**APPLY WHAT YOU READ**:
1. Reproduce word for word the passage of the Brightburn article that runs from "While the headlines" up to and including "for New Mutants.".
2. Write the next part of the article about the movie Brightburn, picking up right after its final sentence.

**TEXT EXCERPT**:
>>
Movies & TV / Columns

Will Audiences Embrace Brightburn?

May 11, 2019 | Posted by Steve Gustafson
Jackson Dunn (Finalized)

While the headlines are filled with Avengers: Endgame box office results and fan celebration, a little movie called Brightburn might be introducing new areas for superhero movies to explore.

Horror and capes. What a concept.

Brightburn is coming at the right time. Sitting between the massively successful Venom, which pulled in $855 million globally, and the upcoming Joker, it’s positioned to be a notable addition to the superhero horror genre.

And let’s not forget the Jared Leto Morbius project and Jamie Foxx Spawn reboot. We have our fingers crossed for New Mutants.

Set in small-town, Brightburn is about a couple who finds and adopts a boy that crash lands on Earth from outer space. A familiar story and one that’s ripe for reinterpretation. DC’s Elseworlds has produced some great stories but now we get to see things through a new lens on the big screen.

The James Gunn produced and David Yarovesky directed, and Brian and Mark Gunn written movie has all the elements of pulling off something different. “I love this movie because it is an entirely new take on the superhero genre,” Gunn said. “It is something we have never seen before. It’s coming at the superhero movie from a pure horror angle. It’s also a more honest way of coming at the superhero myth because there’s something terrifying about the idea of a super-powered alien that would come to Earth.”

“There’s a tradition that goes back to Moses up through contemporary superhero stories about childless parents who take in an infant that they find in the wild,” Brian Gunn said. “Those figures grow up to be noble and heroic, but we wondered what would happen if it went the other way and this child ends up being something sinister.” “They encouraged us to play up the superhero element even more than we had in our original script,” Mark Gunn added and who originally wrote a draft that was more modest so it could be made on a smaller budget. “To put superpowers in a horror context seemed really fun to us—it was an opportunity to mix together two different genres that hadn’t really been mixed together before.”
<<
**AVAILABLE DATA**:
>>
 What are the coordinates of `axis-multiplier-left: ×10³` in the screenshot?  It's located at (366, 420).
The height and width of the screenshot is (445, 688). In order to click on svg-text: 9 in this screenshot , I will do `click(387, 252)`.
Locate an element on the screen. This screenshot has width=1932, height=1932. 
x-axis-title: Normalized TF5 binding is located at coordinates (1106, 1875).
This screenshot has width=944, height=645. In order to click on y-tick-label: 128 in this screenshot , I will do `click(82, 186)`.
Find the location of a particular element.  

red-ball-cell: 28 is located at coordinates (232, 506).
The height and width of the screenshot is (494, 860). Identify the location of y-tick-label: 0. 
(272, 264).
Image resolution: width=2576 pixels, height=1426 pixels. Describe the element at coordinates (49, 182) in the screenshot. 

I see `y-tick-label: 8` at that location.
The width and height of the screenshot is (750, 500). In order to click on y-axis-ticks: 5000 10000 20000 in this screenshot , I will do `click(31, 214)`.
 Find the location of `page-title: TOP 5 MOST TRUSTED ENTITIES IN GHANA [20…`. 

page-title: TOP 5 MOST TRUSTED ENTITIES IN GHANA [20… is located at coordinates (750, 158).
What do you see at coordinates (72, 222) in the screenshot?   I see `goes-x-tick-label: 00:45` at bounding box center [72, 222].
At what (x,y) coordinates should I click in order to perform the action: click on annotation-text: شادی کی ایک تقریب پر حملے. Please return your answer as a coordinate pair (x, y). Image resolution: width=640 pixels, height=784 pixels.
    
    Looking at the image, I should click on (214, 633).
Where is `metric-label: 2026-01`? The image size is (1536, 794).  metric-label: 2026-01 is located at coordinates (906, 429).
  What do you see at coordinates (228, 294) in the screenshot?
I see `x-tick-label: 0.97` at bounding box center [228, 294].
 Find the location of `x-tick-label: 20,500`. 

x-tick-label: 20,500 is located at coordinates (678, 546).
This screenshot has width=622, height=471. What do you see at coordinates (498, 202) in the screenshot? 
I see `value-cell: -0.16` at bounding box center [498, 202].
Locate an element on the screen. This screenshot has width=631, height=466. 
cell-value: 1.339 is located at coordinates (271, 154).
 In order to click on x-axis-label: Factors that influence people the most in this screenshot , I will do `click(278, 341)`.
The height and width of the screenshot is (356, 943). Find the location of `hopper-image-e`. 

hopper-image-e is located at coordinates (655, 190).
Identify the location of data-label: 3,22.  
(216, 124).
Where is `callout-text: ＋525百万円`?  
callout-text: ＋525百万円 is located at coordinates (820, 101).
<<
**RESULTS IN ORDER**:
1.
While the headlines are filled with Avengers: Endgame box office results and fan celebration, a little movie called Brightburn might be introducing new areas for superhero movies to explore.

Horror and capes. What a concept.

Brightburn is coming at the right time. Sitting between the massively successful Venom, which pulled in $855 million globally, and the upcoming Joker, it’s positioned to be a notable addition to the superhero horror genre.

And let’s not forget the Jared Leto Morbius project and Jamie Foxx Spawn reboot. We have our fingers crossed for New Mutants.

2.
While comic book fans are used to seeing the positive side of things, the darker angle leads to new lessons about the dangers that superpowers can bring. “Maybe adopting an alien baby you find in the woods isn’t the best idea,” said director David Yarovesky.

It’s apparent that everyone involved is invested in the project and it grew from wanting to take the superhero story in edgy places. “Brian and Mark were talking about doing this new take on the superhero myth,” James Gunn commented. “It was a creepy, scary, almost independent-movie-type script. We just kept bashing this thing out for about six months, eight months before we got the script to a place where we thought, ‘Yeah, let’s go make that.’”

The question whether audiences will come out to see the movie or shy away from anything different than what they are used to. Venom certainly made things interesting but was that an anomaly? Will big audiences want to see a wicked Superman? With a budget of $7 million and a very focused marketing plan, it won’t need much to recoup its money and make the accountants happy.

I’m all for doing something different. The superhero movie is untouchable at this point and as close as a sure thing as you could get. Still, it’s a breath of fresh air to get people in the industry who want to take in other directions.

Will you be seeing Brightburn at the theater? Are you interested in more superhero horror movies?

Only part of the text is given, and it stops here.